しかも、未就学児のうちに内斜視になると片目を使わずにもう一方の目だけで物を見る癖がつくので『二重に物が見える』という症状自体も出ないんですよ」
ただし、だからといって未就学児や赤ちゃんならスマホを長時間見せても良い、ということではもちろんない。
「『二重に物が見える』という症状がでないからこそ、その訴えがないまま成長し、気がついたらスマホ内斜視になっていた、ということもあり得ます。
また、体質的な内斜視がスマホの見過ぎで加速することも。私のクリニックでも4歳児の患者様がスマホが原因で内斜視が進行した、というパターンがありました。
未就学児は視覚が急速に発達する時期。
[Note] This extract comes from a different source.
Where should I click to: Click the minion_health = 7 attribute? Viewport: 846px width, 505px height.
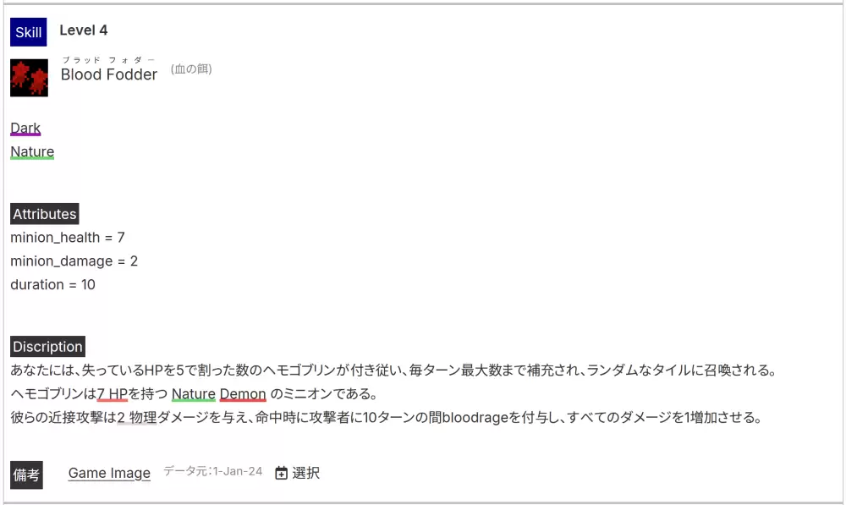pos(68,238)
スマホやタブレットは与えないに越したことはありません」
気をつけなければならないのは、幼い子どもを育てる親も同様だ。
「意外と授乳中のママさんのスマホ内斜視も多いです。
遠くから我が子を見た時、目の焦点がズレていたら危険
では、親から見て子どものスマホ内斜視に気が付くポイントはどこだろうか。
「『授業中、先生が二重に見える』などの発言は症状が進行している可能性がかなり高いです。また、遠くから我が子を見た時に視線が定まっていないと感じたら要注意。
自撮りや近距離だと焦点が合うため気づきにくいので、遠くから見たり写真を撮ったりした時の視線に気をつけてください」
もしも我が子がスマホ内斜視だった場合、どのような治療があるのだろうか?
「発症初期であれば、スマホの利用制限で改善することもあります。ただ、スマホ内斜視の早期発見は難しいのも事実。発症初期は、物が二重に見えても、寝たら回復してしまうこともあります。そもそも近視の場合は常に遠くがボヤけており、二重に見えていることにも気づきにくいもの。
早期発見ができないと症状が固定してしまい、手術で治療するしかありません。12歳以降でしたらボトックスでの治療も可能です」
スマホの使用時間は、短ければ短いほど良い
ちなみに、「スマホ内斜視」という名の通り、画面が大きなタブレット端末やPCであったらそこまで神経質に気にしなくてもよいのだろうか。
「そんなことはありません! 『画面との距離が近いこと』が、スマホ内斜視が進行する原因なので、画面が大きかったとしても危険です。特に子どもは腕が短いので、どうしても画面との距離が近くなりがち。
また、子どもはピント調整力が優れているため『目が疲れる』という感覚を感じにくいんです。
では、スマホ内斜視にならないための、適切なスマホの使用方法とは?
「『30・30・30の法則』と言われており、デジタル機器を見る時は、画面を30cm離して、30分に1回、30秒屋外の遠くを見ることが推奨されています。ちなみに30cmは、大体A4サイズの縦の長さ。ノートやクリアファイルなどで示せば、子どもにもわかりやすいのではないでしょうか。
もちろん、スマホを見る時間は短ければ短いほど良いです。未就学児は、1日最大30分間。小学生はどんなに長くても1時間の使用に留めて。大人もせいぜい3時間が目安です」
今や育児に欠かせないアイテムになりつつあるスマホをはじめとしたデジタル機器。この夏は親子で使い方を見直してみよう。